### Task objective
Set the records down once more so that they match the source word for word.

Dataset entries
※ ※ ※

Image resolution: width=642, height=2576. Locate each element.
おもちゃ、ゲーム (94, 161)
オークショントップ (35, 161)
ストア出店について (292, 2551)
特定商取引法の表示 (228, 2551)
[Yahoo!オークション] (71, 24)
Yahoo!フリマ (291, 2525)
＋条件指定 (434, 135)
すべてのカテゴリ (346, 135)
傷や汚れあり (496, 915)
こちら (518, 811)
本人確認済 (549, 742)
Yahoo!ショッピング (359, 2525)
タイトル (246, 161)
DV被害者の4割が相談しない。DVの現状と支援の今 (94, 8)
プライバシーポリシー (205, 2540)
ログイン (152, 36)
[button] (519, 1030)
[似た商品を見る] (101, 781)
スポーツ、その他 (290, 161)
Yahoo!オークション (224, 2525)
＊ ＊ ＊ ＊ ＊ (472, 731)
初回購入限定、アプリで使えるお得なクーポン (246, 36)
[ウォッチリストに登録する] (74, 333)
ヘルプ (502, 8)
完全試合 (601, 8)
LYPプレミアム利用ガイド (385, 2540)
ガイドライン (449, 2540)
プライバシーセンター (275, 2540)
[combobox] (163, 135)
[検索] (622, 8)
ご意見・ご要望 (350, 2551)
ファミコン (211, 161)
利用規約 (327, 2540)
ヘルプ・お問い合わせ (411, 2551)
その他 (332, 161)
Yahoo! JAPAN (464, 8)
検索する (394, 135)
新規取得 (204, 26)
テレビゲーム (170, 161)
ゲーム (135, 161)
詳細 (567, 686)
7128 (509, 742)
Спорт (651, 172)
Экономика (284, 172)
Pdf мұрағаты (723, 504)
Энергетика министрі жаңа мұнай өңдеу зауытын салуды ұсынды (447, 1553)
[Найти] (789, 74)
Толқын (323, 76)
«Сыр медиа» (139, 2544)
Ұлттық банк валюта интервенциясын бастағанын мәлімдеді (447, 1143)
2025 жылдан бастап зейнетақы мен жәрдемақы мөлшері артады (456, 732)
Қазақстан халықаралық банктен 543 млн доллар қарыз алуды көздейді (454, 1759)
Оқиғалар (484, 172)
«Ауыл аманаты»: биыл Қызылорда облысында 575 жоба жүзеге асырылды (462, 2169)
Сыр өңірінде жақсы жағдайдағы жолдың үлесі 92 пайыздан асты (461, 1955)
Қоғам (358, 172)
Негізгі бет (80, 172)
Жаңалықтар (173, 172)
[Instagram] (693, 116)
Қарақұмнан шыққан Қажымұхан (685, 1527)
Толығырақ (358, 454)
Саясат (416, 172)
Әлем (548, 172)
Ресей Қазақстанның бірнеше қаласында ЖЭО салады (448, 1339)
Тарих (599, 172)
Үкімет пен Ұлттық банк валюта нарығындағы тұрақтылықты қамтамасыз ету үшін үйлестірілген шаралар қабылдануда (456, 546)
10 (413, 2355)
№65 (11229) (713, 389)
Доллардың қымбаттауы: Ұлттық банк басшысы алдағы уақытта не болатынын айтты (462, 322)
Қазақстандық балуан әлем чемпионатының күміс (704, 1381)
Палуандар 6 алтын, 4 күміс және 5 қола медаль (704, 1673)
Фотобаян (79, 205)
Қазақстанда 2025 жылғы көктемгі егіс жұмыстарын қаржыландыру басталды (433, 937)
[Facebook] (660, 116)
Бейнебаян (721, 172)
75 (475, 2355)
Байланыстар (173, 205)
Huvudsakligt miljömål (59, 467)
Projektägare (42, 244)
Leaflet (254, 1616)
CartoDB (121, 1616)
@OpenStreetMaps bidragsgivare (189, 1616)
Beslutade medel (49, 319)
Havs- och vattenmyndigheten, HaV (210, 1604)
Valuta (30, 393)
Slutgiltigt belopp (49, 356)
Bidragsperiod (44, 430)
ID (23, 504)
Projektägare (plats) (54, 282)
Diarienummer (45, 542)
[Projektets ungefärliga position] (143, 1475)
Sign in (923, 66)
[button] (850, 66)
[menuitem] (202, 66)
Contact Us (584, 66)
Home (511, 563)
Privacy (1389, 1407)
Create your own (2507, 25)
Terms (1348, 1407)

※ ※ ※

### Reply
Image resolution: width=642, height=2576. Locate each element.
おもちゃ、ゲーム (94, 161)
オークショントップ (35, 161)
ストア出店について (292, 2551)
特定商取引法の表示 (228, 2551)
[Yahoo!オークション] (71, 24)
Yahoo!フリマ (291, 2525)
＋条件指定 (434, 135)
すべてのカテゴリ (346, 135)
傷や汚れあり (496, 915)
こちら (518, 811)
本人確認済 (549, 742)
Yahoo!ショッピング (359, 2525)
タイトル (246, 161)
DV被害者の4割が相談しない。DVの現状と支援の今 (94, 8)
プライバシーポリシー (205, 2540)
ログイン (152, 36)
[button] (519, 1030)
[似た商品を見る] (101, 781)
スポーツ、その他 (290, 161)
Yahoo!オークション (224, 2525)
＊ ＊ ＊ ＊ ＊ (472, 731)
初回購入限定、アプリで使えるお得なクーポン (246, 36)
[ウォッチリストに登録する] (74, 333)
ヘルプ (502, 8)
完全試合 (601, 8)
LYPプレミアム利用ガイド (385, 2540)
ガイドライン (449, 2540)
プライバシーセンター (275, 2540)
[combobox] (163, 135)
[検索] (622, 8)
ご意見・ご要望 (350, 2551)
ファミコン (211, 161)
利用規約 (327, 2540)
ヘルプ・お問い合わせ (411, 2551)
その他 (332, 161)
Yahoo! JAPAN (464, 8)
検索する (394, 135)
新規取得 (204, 26)
テレビゲーム (170, 161)
ゲーム (135, 161)
詳細 (567, 686)
7128 (509, 742)
Спорт (651, 172)
Экономика (284, 172)
Pdf мұрағаты (723, 504)
Энергетика министрі жаңа мұнай өңдеу зауытын салуды ұсынды (447, 1553)
[Найти] (789, 74)
Толқын (323, 76)
«Сыр медиа» (139, 2544)
Ұлттық банк валюта интервенциясын бастағанын мәлімдеді (447, 1143)
2025 жылдан бастап зейнетақы мен жәрдемақы мөлшері артады (456, 732)
Қазақстан халықаралық банктен 543 млн доллар қарыз алуды көздейді (454, 1759)
Оқиғалар (484, 172)
«Ауыл аманаты»: биыл Қызылорда облысында 575 жоба жүзеге асырылды (462, 2169)
Сыр өңірінде жақсы жағдайдағы жолдың үлесі 92 пайыздан асты (461, 1955)
Қоғам (358, 172)
Негізгі бет (80, 172)
Жаңалықтар (173, 172)
[Instagram] (693, 116)
Қарақұмнан шыққан Қажымұхан (685, 1527)
Толығырақ (358, 454)
Саясат (416, 172)
Әлем (548, 172)
Ресей Қазақстанның бірнеше қаласында ЖЭО салады (448, 1339)
Тарих (599, 172)
Үкімет пен Ұлттық банк валюта нарығындағы тұрақтылықты қамтамасыз ету үшін үйлестірілген шаралар қабылдануда (456, 546)
10 (413, 2355)
№65 (11229) (713, 389)
Доллардың қымбаттауы: Ұлттық банк басшысы алдағы уақытта не болатынын айтты (462, 322)
Қазақстандық балуан әлем чемпионатының күміс (704, 1381)
Палуандар 6 алтын, 4 күміс және 5 қола медаль (704, 1673)
Фотобаян (79, 205)
Қазақстанда 2025 жылғы көктемгі егіс жұмыстарын қаржыландыру басталды (433, 937)
[Facebook] (660, 116)
Бейнебаян (721, 172)
75 (475, 2355)
Байланыстар (173, 205)
Huvudsakligt miljömål (59, 467)
Projektägare (42, 244)
Leaflet (254, 1616)
CartoDB (121, 1616)
@OpenStreetMaps bidragsgivare (189, 1616)
Beslutade medel (49, 319)
Havs- och vattenmyndigheten, HaV (210, 1604)
Valuta (30, 393)
Slutgiltigt belopp (49, 356)
Bidragsperiod (44, 430)
ID (23, 504)
Projektägare (plats) (54, 282)
Diarienummer (45, 542)
[Projektets ungefärliga position] (143, 1475)
Sign in (923, 66)
[button] (850, 66)
[menuitem] (202, 66)
Contact Us (584, 66)
Home (511, 563)
Privacy (1389, 1407)
Create your own (2507, 25)
Terms (1348, 1407)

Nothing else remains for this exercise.